MB OKs up to $2B offshore bond sale

THE MONETARY Board has given its go-ahead for an up to $2-billion offshore bond sale, highly placed government sources told the Inquirer.

While the approval of the country’s top monetary policy-setting body had already been secured, the special authority from President Aquino to borrow by issuing bonds overseas was “still being requested,” the sources disclosed, while declining to provide more details.

For 2016, the Bureau of the Treasury plans to issue $750 million in sovereign bonds.

Earlier, National Treasurer Roberto B. Tan said the government was looking at selling bonds offshore earlier than usual to secure funding for next year’s expenditures.

“We are hoping there is a window of opportunity before this year ends,” Tan told reporters last month.

However, a reliable source said: “[it] looks difficult for a transaction this year given the need to still undertake shelf filing with US SEC which can take three weeks at the earliest.”

According to Tan, the timing will depend on market conditions.

“We want to do it, but not necessarily by yearend if the market is not good,” he had said.

In the past few years, the Philippines tapped the offshore bond market early in the year.

For instance, the government sold $2 billion in 25-year bonds last January at a record-low coupon of 3.95 percent.

The bigger chunk of $1.5 billion was swapped to retire old debt paper previously issued at higher rates and maturing between next year and 2034, while $500 million was to be infused into the budget.

In case the government decides to borrow offshore before yearend, such exercise will constitute pre-funding for 2016 expenditures.

“If we complete this pre-funding, there may not be funding operations anymore from foreign commercial sources next year,” Tan had pointed out.

The National Treasurer had also said that the Treasury was still in consultation with banks and potential underwriters for the specifics of the bond sale, although in terms of tenor, “the longer, the better,” he had said.

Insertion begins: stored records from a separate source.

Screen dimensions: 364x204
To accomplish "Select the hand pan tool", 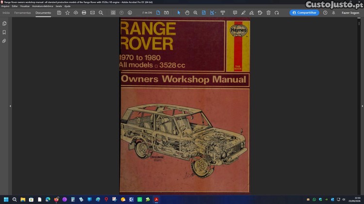I will point(187,13).
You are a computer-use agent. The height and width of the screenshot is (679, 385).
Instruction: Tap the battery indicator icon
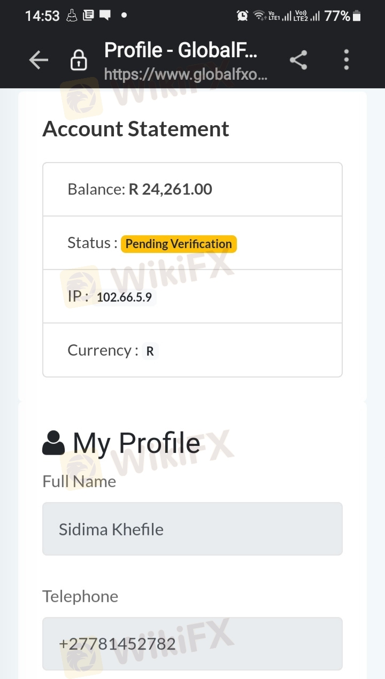pyautogui.click(x=357, y=16)

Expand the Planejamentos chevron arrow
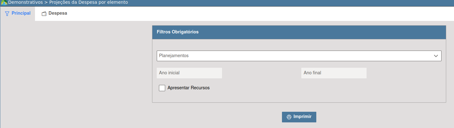point(436,56)
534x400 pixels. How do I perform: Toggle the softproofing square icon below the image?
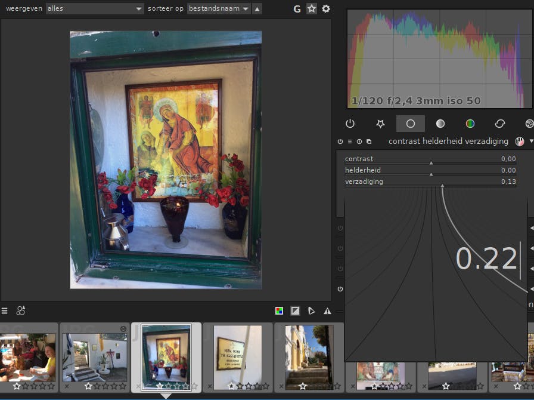pos(295,311)
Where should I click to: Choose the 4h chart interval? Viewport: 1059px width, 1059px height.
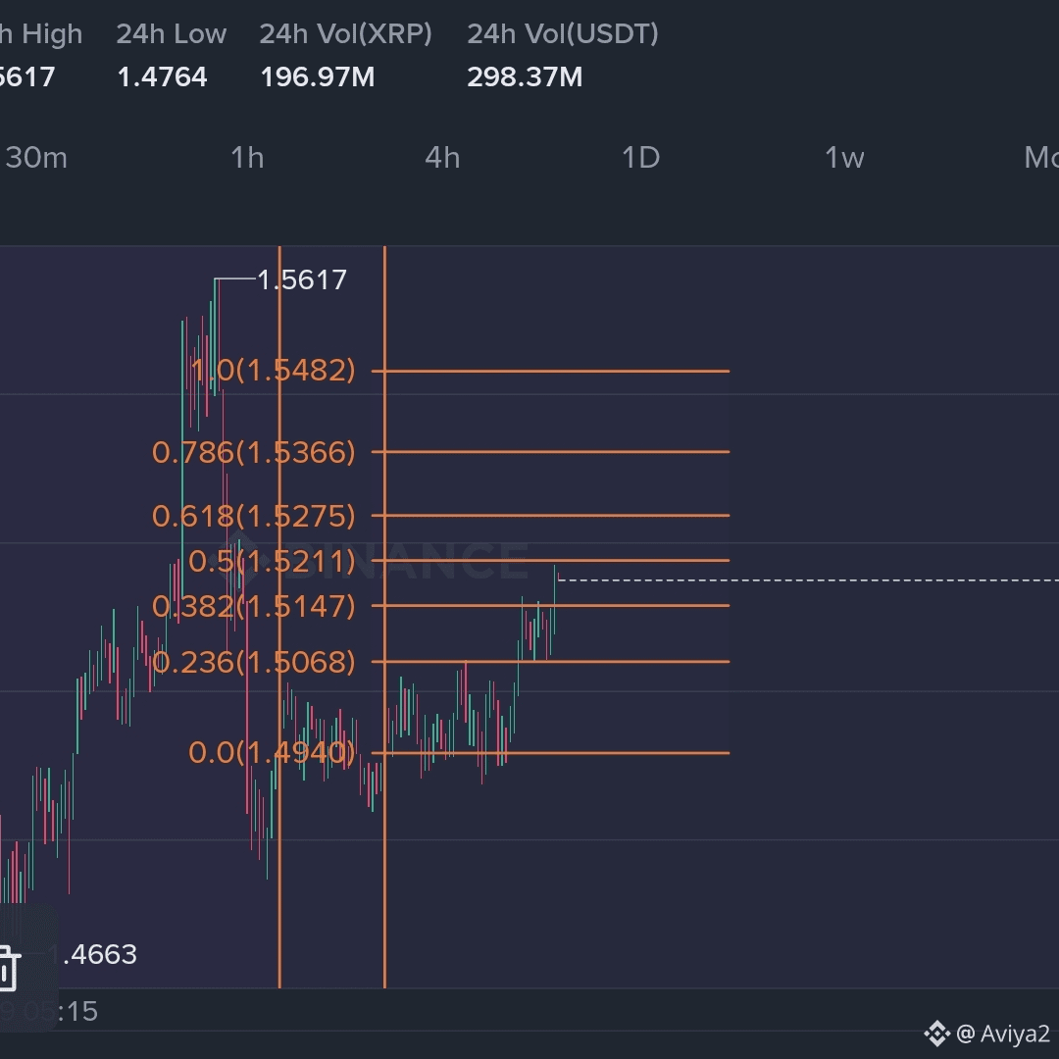442,158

In its yearend report on the 2014 national budget, the Cabinet-level, interagency Development Budget Coordination Committee (DBCC) said that “in line with its liability management goals, the national government will continue to source the majority of its funding requirements from domestic lenders to help advance local capital market development as well as to reduce vulnerabilities to foreign exchange fluctuations.”

For this year, the DBCC had programmed a borrowing mix of 75-percent domestic, 25-percent external, “as ample domestic liquidity will allow the government to source the majority of its financing needs from the domestic market,” it said.

“For the rest of 2015, the national government will borrow predominantly in local currency to meet its funding requirements, in line with the goal of reducing the country’s exposure to foreign currency volatility as well as the long term objective of developing the domestic capital market,” the DBCC said in a separate report.

The national government plans to borrow less next year and slash the debt stock to a record-low of 41.8 percent of the economy from the projected 44.7 percent this year.

“Because of our fiscal consolidation efforts, we will need to borrow only P674.8 billion to finance the projected P308.7-billion deficit, to amortize P347.7 billion of our maturing outstanding debt, while maintaining sufficient available cash,” the President’s budget message for fiscal year 2016 read.

Next year, domestic borrowing will comprise the bulk or 84.5 percent of the total. The government will source P570.2 billion from the auction of treasury bills and bonds in 2016.

The government will also borrow P104.6 billion from foreign sources—P54.1 billion in program loans, P17.1 billion in project loans, and P33.4 billion in bonds and other inflows.